Cornell scored their final touchdown on a beautiful pass by Dekdebrun, their talented quarterback, to the übiquitous Mr. Chollet. The latter has come all the way from New Orleans to Ithaca this fall to enjoy the superior educational opportunities offered far above you know what. The Green was, however, still very much in the ball game. In the most exciting single play of the game (from the Dartmouth standpoint) Bob Albrecht received the final kick-off and returned it 55 yards to the Cornell 30, almost getting away completely in the process. With Joe Sullivan carrying the ball on some nice off-tackle slants, Dartmouth worked the pigskin down to the Cornell 6-yard line where, with 47 seconds left to play, Sullivan crossed the goal line standing up. There was just time for Albrecht to kick the goal, for Dartmouth to kick off, and for Cornell to sit on the ball a couple of times. In this case, the Old Guard died, but it definitely did not surrender.
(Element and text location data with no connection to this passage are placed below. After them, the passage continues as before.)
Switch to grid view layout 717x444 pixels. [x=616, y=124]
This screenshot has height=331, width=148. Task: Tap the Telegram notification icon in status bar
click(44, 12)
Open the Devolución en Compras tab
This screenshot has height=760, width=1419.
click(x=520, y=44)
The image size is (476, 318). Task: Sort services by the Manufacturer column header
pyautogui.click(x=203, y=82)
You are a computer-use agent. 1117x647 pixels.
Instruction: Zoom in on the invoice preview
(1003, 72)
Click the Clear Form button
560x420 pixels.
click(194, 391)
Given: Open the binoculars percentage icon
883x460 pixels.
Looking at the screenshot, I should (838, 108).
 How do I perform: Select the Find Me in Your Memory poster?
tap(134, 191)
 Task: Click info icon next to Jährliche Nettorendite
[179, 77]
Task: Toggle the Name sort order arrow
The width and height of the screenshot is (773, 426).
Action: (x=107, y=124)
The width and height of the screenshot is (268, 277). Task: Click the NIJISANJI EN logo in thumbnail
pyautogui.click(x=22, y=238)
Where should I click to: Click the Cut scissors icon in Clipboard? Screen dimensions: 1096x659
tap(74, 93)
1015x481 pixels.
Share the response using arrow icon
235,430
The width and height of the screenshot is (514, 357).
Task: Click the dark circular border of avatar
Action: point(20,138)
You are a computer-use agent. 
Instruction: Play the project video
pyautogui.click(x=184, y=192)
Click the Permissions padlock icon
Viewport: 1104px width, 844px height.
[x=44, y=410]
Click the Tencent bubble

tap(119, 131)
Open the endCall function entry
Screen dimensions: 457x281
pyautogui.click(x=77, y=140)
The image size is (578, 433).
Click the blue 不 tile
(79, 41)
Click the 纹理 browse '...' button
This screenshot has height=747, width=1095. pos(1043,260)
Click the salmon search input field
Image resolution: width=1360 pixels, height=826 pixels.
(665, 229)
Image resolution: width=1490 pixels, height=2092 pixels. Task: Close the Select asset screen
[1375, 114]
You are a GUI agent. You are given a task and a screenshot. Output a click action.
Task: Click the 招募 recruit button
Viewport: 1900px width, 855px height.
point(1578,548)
In addition to Sullivan, O'Brien, and Albrecht, some neat work was done by Young Conrad Pensavalle, an Everett boy who just entered as a civilian freshman following a long stretch in the Navy. This boy is one of the fanciest passers seen in these parts in recent years and a scat-back of no mean ability. Bob Harvey played his customary 60 minutes at tackle where, if memory serves, he has played practically the full time every game this fall. And so another milestone in a dismal season is passed, with Columbia the only remaining game. We plan to squeeze in a flash on that one before we go to press. [Editor's note: And here it is. Columbia 21, Dartmouth o.]
A TOUCHDOWN IN THE HANOVER SNOW. Francis O'Brien, Big Green fullback, goes over from the 5-yard line in the first period of the Cornell game. Hillary Chollet, Cornell back, is getting a ride across the line while Bob Harvey (74) and Jack Costello (21) watch their teammate open the scoring in the game.